• [Document passage]:
◇ ◇ ◇ ◇ ◇

A new backpack. New supplies. New clothes. New goals and challenges. New and old teachers. New and old friends. New and old bullies.
Some things never change. I’d like to think we could end bullying with enough effort, but I don’t believe that will ever happen. And I’m not sure it would be the perfect solution.
Bullies are people who hurt inside and need attention. They want to feel in control and powerful, so they make someone else feel small and weak, hoping to hold on to feeling bigger and better.
When adults see a bully strike out, it’s like a red flag signaling a cry for attention. Bullies need someone to help them stop their cycle of pain. Even with good help, breaking that cycle is not an easy job and there are usually victims left in the wake hurting and feeling small.
But there is a second side to bullying, which perhaps can prevent the victims from drowning in the wake. A side that we can turn from a negative to a positive. We can give children another option: a new perspective by empowering them with resilience and self-esteem.
During their school years, children don’t always see their own strengths as easily as people looking from the outside. Parents, grandparents, and teachers often can see a child’s strengths from a very young age. But when we are children, so many things fog our vision of ourselves. We want to be like our idols, our best friends, characters in a book, stars on social media… No matter how long we stand in front of the mirror, we don’t see our potential.
The funny thing is, for some reason, bullies have the superpower to identify someone’s potential. They see their differences and zero in on them like an arrow to a bullseye.
What if we taught kids to identify their differences and explore the possibility that these differences are connected to their strengths—to their superpowers. What if we taught our kids that when a bully points out one of your differences, they are doing you a favor. They are helping you to see what makes you unique.

◇ ◇ ◇ ◇ ◇

• [Material shown]:
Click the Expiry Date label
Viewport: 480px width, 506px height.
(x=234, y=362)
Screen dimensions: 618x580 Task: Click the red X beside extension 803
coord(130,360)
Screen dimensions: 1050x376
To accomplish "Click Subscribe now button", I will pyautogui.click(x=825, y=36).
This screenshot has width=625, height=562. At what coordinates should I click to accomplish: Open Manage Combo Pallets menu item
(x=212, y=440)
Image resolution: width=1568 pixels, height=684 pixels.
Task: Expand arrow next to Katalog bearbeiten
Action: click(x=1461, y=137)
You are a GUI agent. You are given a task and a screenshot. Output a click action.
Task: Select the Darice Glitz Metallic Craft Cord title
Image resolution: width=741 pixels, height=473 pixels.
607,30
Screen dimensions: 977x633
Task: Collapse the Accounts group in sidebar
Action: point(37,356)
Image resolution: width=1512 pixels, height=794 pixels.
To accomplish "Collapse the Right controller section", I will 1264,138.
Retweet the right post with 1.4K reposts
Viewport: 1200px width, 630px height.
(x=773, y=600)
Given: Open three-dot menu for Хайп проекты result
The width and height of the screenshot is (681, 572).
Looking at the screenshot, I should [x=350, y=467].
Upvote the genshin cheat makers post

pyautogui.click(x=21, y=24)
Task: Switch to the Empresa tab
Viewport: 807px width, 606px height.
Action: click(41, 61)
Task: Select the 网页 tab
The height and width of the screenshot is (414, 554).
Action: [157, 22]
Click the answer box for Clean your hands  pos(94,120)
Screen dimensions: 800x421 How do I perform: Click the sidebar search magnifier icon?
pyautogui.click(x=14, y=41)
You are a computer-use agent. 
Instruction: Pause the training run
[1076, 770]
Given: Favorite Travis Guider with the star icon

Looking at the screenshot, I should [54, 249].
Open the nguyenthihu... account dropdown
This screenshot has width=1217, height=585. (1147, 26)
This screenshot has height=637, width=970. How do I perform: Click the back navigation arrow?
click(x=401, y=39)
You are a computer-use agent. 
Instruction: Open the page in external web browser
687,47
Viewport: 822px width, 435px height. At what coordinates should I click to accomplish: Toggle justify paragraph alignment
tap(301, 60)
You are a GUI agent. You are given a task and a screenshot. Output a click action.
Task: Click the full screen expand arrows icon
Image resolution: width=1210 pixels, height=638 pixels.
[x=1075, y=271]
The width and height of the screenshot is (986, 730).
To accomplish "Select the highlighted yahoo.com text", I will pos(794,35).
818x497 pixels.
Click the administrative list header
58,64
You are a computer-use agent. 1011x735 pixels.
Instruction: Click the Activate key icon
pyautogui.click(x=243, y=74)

◇ ◇ ◇ ◇ ◇

• [Instructions]:
(A) Translate this sentence from the text on bullying into Spanish: "Bullies are people who hurt inside and need attention."
(B) From the text on bullying, print the part that begins at the words "What if we taught kids" and stops after "makes you unique.", copied word for word.

• [Solutions in order]:
(A) Los acosadores son personas que sufren por dentro y necesitan atención.

(B)
What if we taught kids to identify their differences and explore the possibility that these differences are connected to their strengths—to their superpowers. What if we taught our kids that when a bully points out one of your differences, they are doing you a favor. They are helping you to see what makes you unique.